Hi!
I’m fine-tuning a model on my own dataset but I’m getting worst macro F1 and accuracy results after hyperparameter optimization with Optuna. What I’m doing wrong? Please, find my code below:
LEARNING_RATE_HIGH = 0.01
LEARNING_RATE_LOW = 4e-5
MAX_EPOCHS = 5
MIN_EPOCHS = 2
NUM_TRIALS = 25
PER_DEVICE_EVAL_BATCH = 8
PER_DEVICE_TRAIN_BATCH = 8
WEIGHT_DECAY_HIGH = 0.01
WEIGHT_DECAY_LOW = 4e-5
import optuna
# I pretrained cardiffnlp/twitter-xlm-roberta-base-sentiment on my
# dataset before and saved the result at trained_model_path.
def objective(trial: optuna.Trial):
model = AutoModelForSequenceClassification.from_pretrained(
trained_model_path
)
training_arguments = TrainingArguments(
learning_rate=trial.suggest_loguniform(
"learning_rate",
high=LEARNING_RATE_HIGH,
low=LEARNING_RATE_LOW,
),
num_train_epochs=trial.suggest_int(
"num_train_epochs",
high=MAX_EPOCHS,
low=MIN_EPOCHS,
),
output_dir="hyperparameter_optimization",
per_device_eval_batch_size=PER_DEVICE_EVAL_BATCH,
per_device_train_batch_size=PER_DEVICE_TRAIN_BATCH,
weight_decay=trial.suggest_loguniform(
"weight_decay",
WEIGHT_DECAY_LOW,
WEIGHT_DECAY_HIGH,
),
)
trainer = Trainer(
args=training_arguments,
data_collator=data_collator,
eval_dataset=tokenized_dataset["eval"],
model=model,
tokenizer=tokenizer,
train_dataset=tokenized_dataset["train"],
)
result = trainer.train()
return result.training_loss
study = optuna.create_study(
direction="minimize",
study_name=model_name+"-hyperparameter-optimization"
)
study.optimize(func=objective, n_trials=NUM_TRIALS)

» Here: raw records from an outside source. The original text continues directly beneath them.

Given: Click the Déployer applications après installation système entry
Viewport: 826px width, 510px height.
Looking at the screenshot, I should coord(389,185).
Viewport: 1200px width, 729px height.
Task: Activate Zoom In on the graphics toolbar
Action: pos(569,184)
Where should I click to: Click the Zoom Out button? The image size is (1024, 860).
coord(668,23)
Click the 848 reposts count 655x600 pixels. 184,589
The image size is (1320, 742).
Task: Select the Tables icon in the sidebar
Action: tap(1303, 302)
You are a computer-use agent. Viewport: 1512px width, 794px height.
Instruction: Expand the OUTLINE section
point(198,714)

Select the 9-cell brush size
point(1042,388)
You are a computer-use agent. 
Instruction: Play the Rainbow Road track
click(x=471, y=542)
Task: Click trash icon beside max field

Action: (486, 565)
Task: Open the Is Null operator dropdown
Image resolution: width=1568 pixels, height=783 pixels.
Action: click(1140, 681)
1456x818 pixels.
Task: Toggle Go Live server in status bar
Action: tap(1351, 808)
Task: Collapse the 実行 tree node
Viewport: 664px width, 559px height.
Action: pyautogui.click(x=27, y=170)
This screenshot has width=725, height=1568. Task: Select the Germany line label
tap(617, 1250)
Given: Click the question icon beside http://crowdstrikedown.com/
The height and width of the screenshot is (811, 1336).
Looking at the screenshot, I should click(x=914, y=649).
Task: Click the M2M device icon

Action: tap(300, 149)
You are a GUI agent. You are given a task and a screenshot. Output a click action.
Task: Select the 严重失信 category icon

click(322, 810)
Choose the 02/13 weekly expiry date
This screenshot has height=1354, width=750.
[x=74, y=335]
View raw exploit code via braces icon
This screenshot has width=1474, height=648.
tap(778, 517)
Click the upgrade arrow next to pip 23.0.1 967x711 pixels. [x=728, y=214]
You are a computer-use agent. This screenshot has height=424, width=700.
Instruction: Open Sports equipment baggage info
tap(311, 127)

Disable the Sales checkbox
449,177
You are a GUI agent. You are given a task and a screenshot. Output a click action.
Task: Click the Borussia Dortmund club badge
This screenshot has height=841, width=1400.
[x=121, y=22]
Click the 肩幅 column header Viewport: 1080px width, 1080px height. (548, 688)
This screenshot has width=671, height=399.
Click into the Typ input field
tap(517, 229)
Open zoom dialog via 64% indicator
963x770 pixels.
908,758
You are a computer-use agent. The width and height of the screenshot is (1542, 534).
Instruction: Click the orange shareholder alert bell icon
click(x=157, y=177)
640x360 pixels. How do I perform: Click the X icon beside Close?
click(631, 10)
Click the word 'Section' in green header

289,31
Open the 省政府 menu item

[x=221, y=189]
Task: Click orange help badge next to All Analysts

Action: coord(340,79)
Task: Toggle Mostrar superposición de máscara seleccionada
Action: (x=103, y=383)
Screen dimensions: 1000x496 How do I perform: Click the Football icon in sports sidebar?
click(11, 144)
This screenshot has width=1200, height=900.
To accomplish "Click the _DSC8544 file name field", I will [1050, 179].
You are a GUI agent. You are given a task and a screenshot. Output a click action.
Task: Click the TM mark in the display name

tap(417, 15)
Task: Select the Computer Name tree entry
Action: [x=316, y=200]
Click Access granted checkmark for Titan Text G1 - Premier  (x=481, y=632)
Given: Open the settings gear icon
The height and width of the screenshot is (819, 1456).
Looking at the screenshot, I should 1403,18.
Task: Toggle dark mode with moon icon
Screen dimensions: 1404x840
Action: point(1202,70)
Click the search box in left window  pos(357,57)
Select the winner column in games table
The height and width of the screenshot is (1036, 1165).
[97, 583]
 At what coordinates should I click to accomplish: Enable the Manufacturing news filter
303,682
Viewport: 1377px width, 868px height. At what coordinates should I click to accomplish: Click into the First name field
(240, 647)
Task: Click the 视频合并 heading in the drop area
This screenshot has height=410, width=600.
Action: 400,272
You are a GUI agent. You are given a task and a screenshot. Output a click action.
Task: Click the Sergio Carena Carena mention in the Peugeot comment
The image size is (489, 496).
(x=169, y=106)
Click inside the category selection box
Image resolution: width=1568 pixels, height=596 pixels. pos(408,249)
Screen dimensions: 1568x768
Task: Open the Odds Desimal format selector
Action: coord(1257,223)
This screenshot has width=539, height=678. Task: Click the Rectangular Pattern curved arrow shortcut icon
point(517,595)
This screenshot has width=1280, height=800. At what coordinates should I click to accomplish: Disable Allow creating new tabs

model = AutoModelForSequenceClassification.from_pretrained(
trained_model_path
)
training_arguments = TrainingArguments(
learning_rate=float(study.best_params['learning_rate']),
num_train_epochs=int(study.best_params['num_train_epochs']),
per_device_train_batch_size=8,
per_device_eval_batch_size=8,
output_dir="best_parameters",
weight_decay=float(study.best_params['weight_decay']),
)
trainer = Trainer(
args=training_arguments,
compute_metrics=compute_metrics,
data_collator=data_collator,
eval_dataset=tokenized_dataset["eval"],
model=model,
tokenizer=tokenizer,
train_dataset=tokenized_dataset["train"],
)
trainer.train()
trainer.evaluate()